Zsh Mailing List Archive
Messages sorted by: Reverse Date, Date, Thread, Author

Re: Blocking child signals



> It's possible you'd get a little performance, but I don't think it's
> worth the effort.  Signal blocking/unblocking shouldn't be a very time-
> consuming operation, except maybe for the old-style SYSV_SIGNALS or no-
> signal-blocking cases.

I remember that when signals were blocked instead of queued in mem.c and a
blocking/unblocking happened with each zalloc() zsh become more that 2 times
slower.  Of course zalloc() is called very often and in our case a similar
change may not have any noticable effect on the speed.
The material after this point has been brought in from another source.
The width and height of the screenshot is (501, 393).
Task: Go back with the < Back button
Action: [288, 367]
> I'd be willing to bet that the vast majority of those block/unblock pairs
> are happening in waitjob() and relatives, where zsh is in a loop doing

That's not the case when a cript use mostly builtins.
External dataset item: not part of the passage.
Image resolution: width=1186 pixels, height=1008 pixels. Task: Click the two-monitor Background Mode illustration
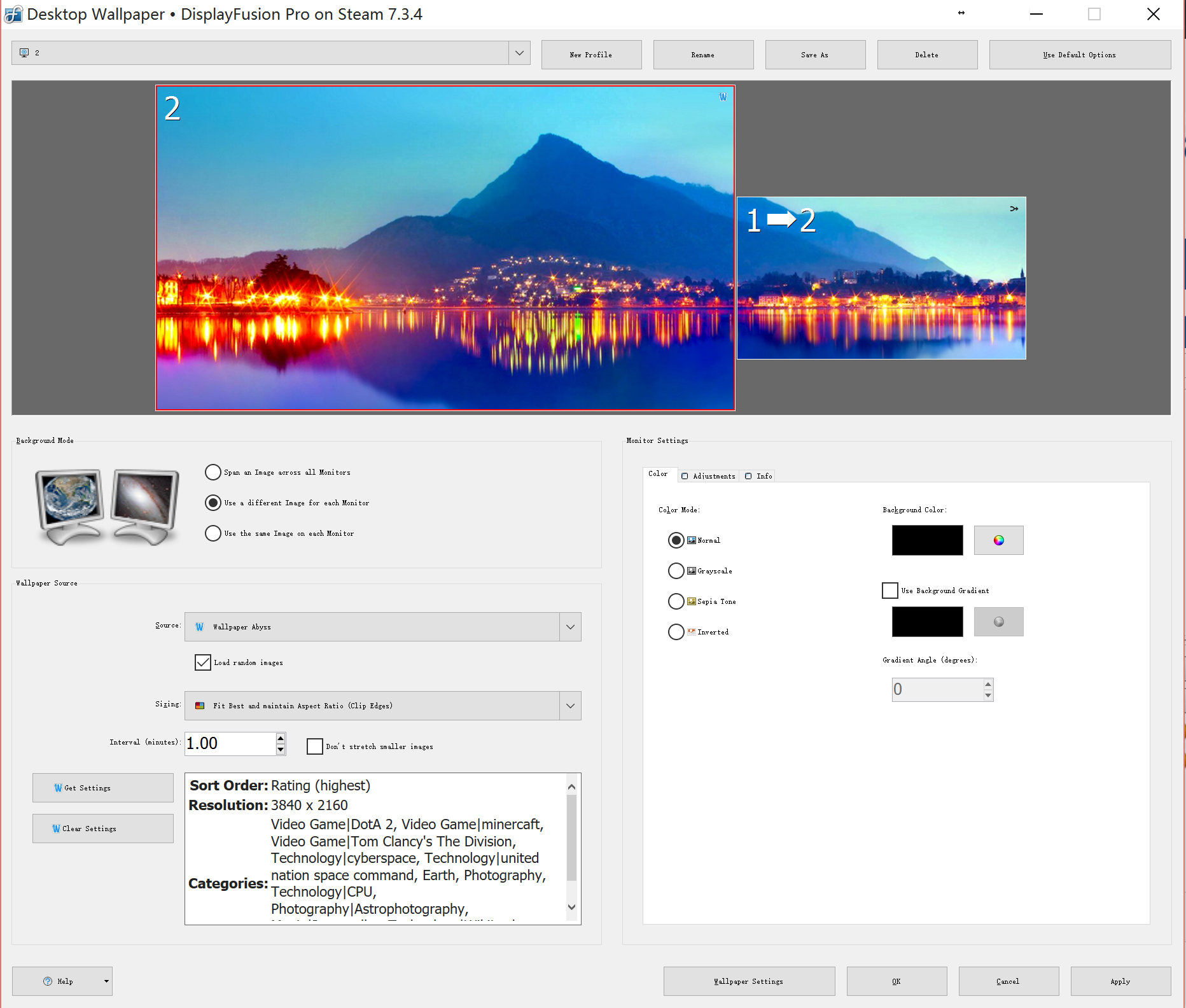[107, 507]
> It's important to block SIGCHLD signals not just before forking, but at
> any time you're going to manipulate the job table if any child is still
> executing.  You could add code to examine the job table and avoid making
> the system call when no children exist, but my guess is that would be
> just as expensive as simply making the call.
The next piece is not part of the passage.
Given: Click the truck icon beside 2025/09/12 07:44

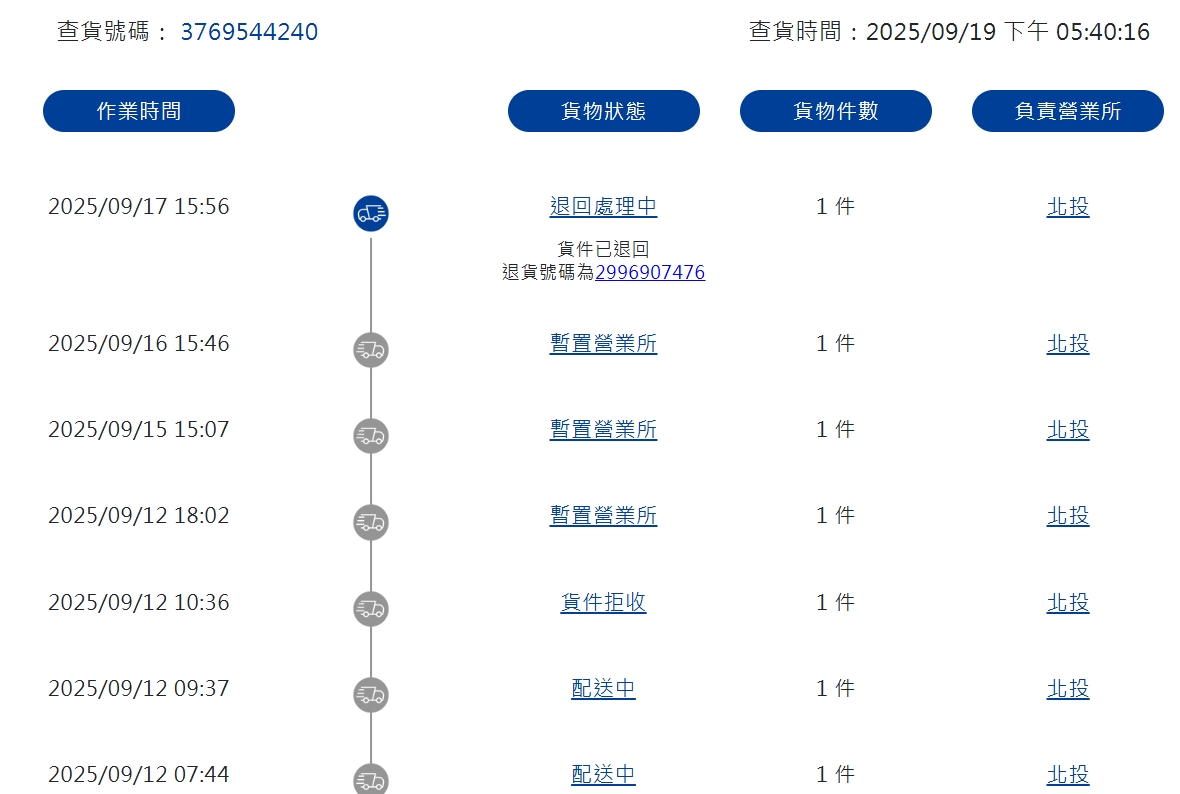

I was thinking about queueing the child signals somehow.  I started to
write something like that but in the end I gave up.  Also I'm not fully
convinced that the present code rules out all cases when the job table may
be changed unexpectedly by an unblocked child signal.

> The child blocking stuff corrected a whole bunch of zsh bugs, including
> (if I recall correctly) one where pipelines like "/bin/echo foo | less",
> where the first command exits very quickly, confused zsh into thinking
> the entire pipeline had exited, thus leaving "less" an orphan.

Yes, around a fork() blocking seems to be necessary.